Data supplied:
--
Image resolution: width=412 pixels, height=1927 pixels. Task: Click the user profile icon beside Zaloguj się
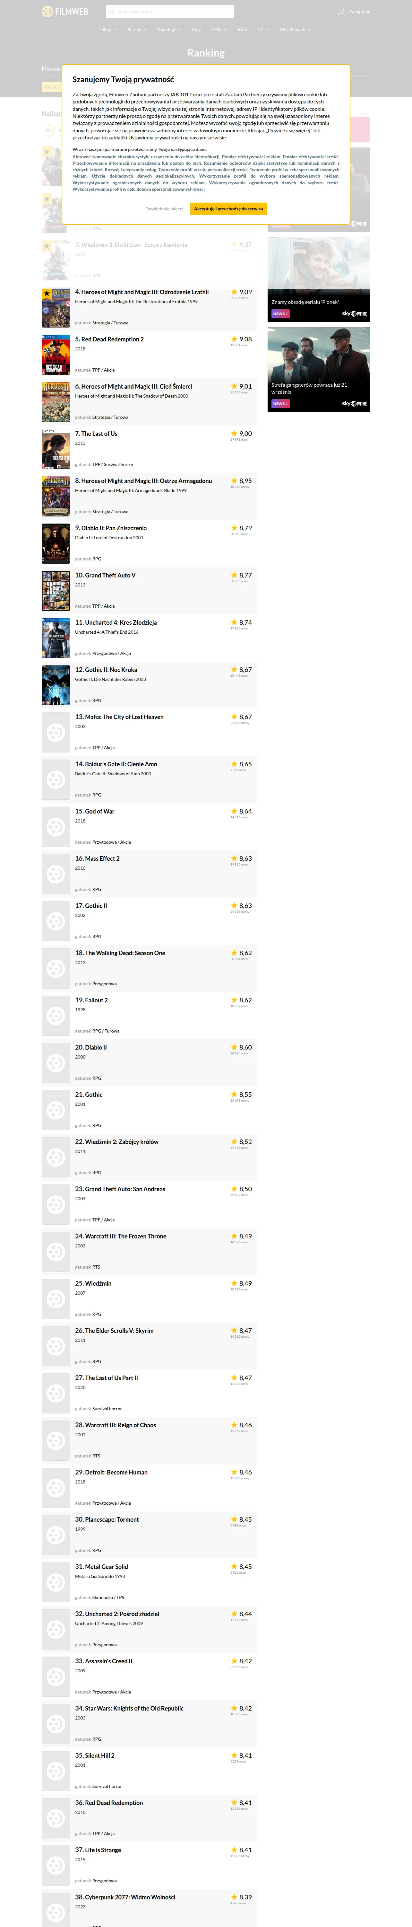pyautogui.click(x=342, y=11)
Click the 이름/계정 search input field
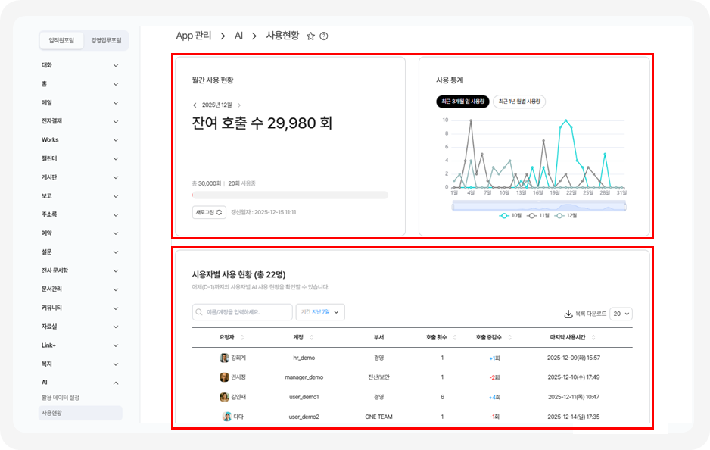 coord(242,311)
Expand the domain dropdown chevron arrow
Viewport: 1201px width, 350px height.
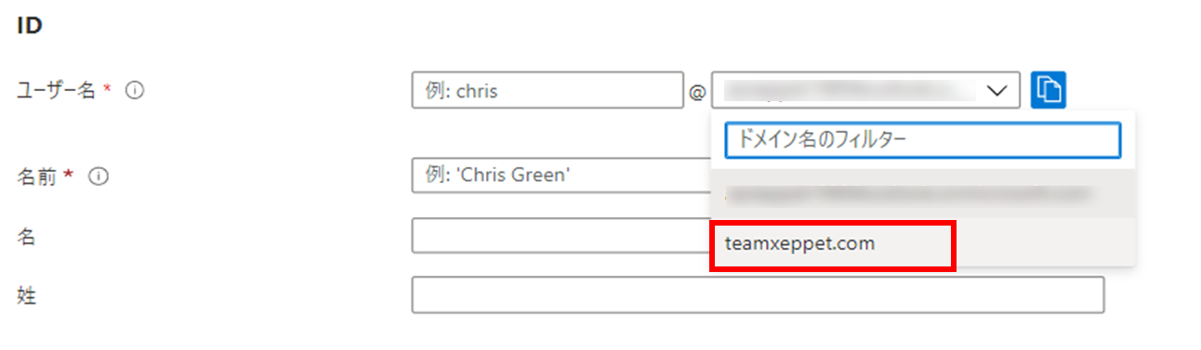point(996,90)
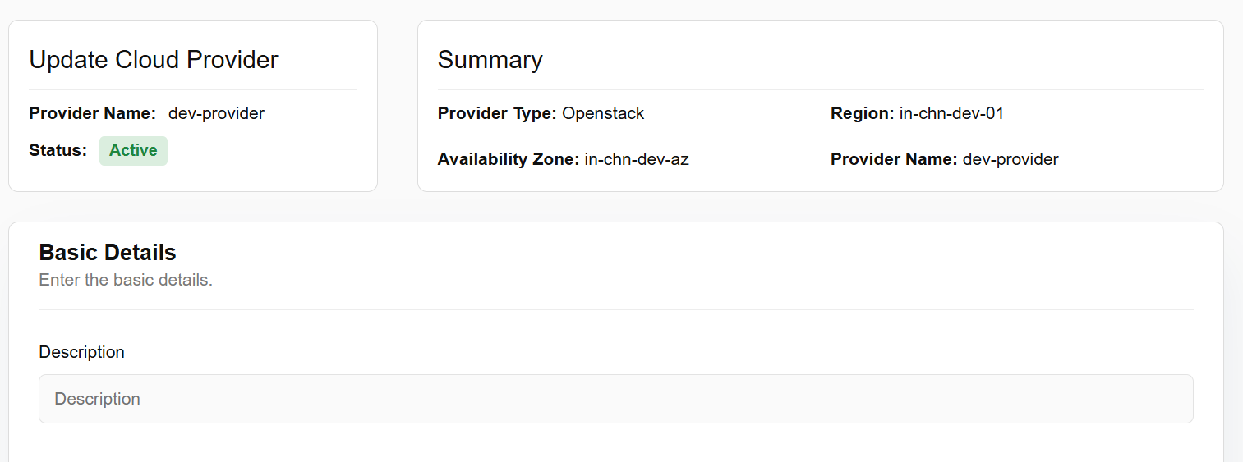Click the Basic Details heading
1243x462 pixels.
(x=108, y=252)
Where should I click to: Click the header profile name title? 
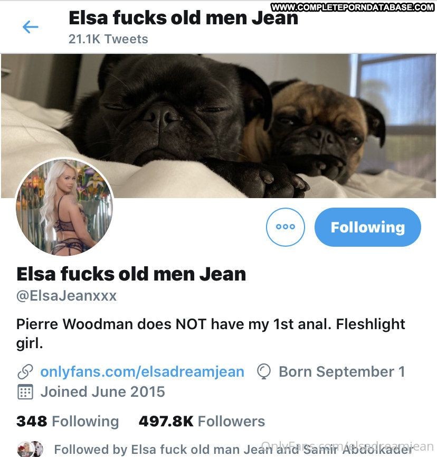point(184,18)
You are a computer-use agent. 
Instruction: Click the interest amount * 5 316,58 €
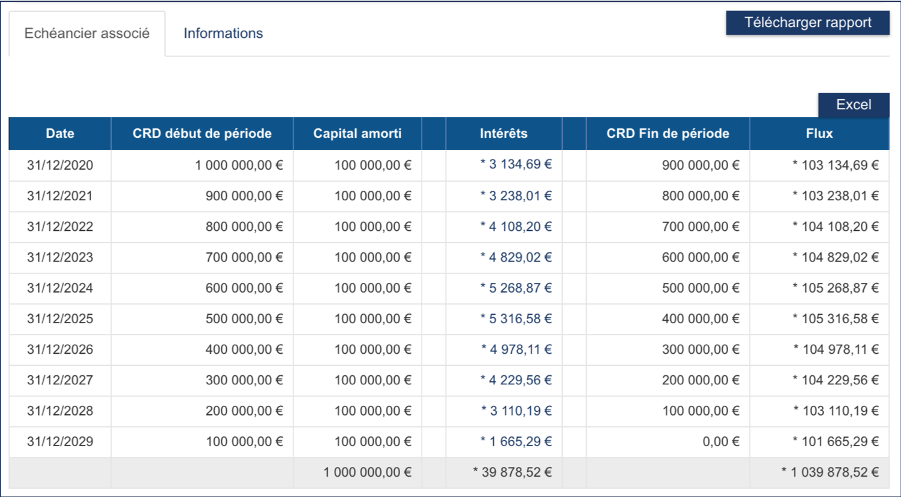[x=516, y=318]
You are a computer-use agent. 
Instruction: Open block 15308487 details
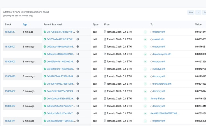(10, 91)

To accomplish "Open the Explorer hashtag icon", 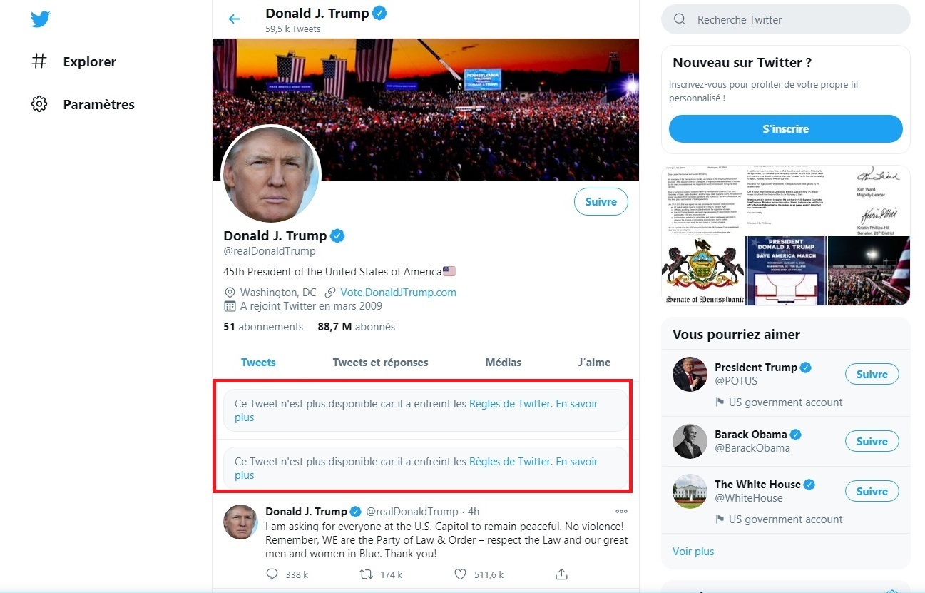I will pos(39,61).

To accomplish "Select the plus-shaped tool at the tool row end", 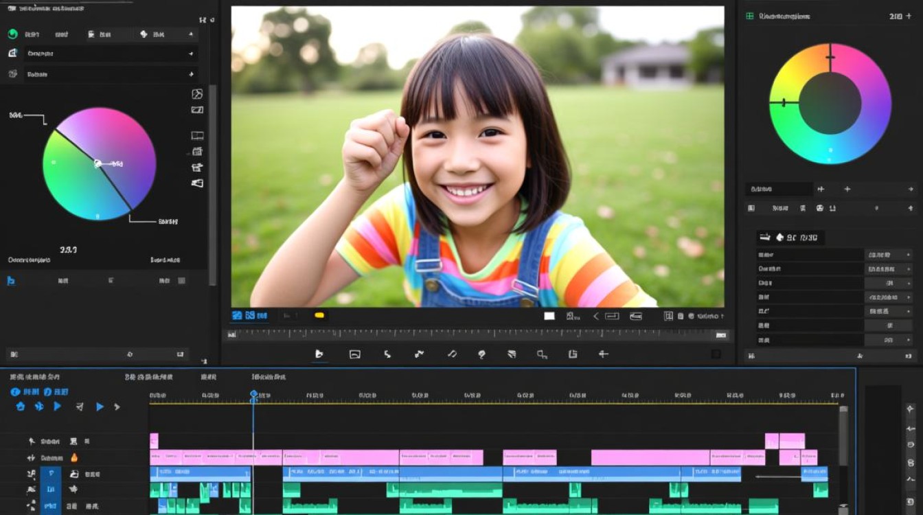I will (x=604, y=354).
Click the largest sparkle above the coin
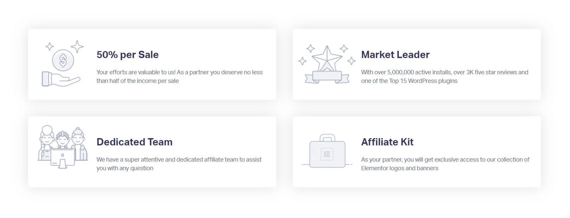Screen dimensions: 570x218 point(77,46)
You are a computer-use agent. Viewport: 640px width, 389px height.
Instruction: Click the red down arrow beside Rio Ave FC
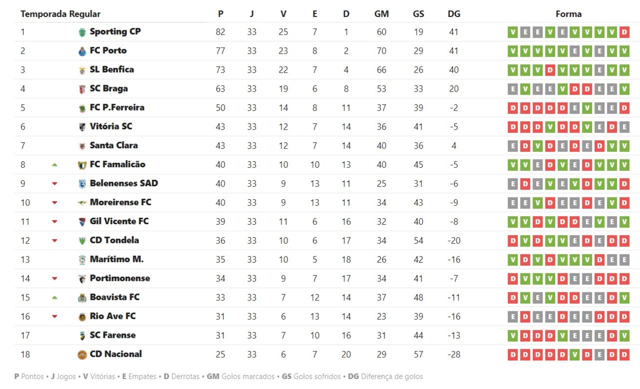[x=55, y=316]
--
The range to set down runs from the line containing "You are a computer-use agent. Viewport: 640px" through the final line of the data, both ends included; give it exactly and drop the pictures.

Reply to the exercise:
You are a computer-use agent. Viewport: 640px width, 389px height.
Instruction: Click the red down arrow beside Rio Ave FC
[x=55, y=316]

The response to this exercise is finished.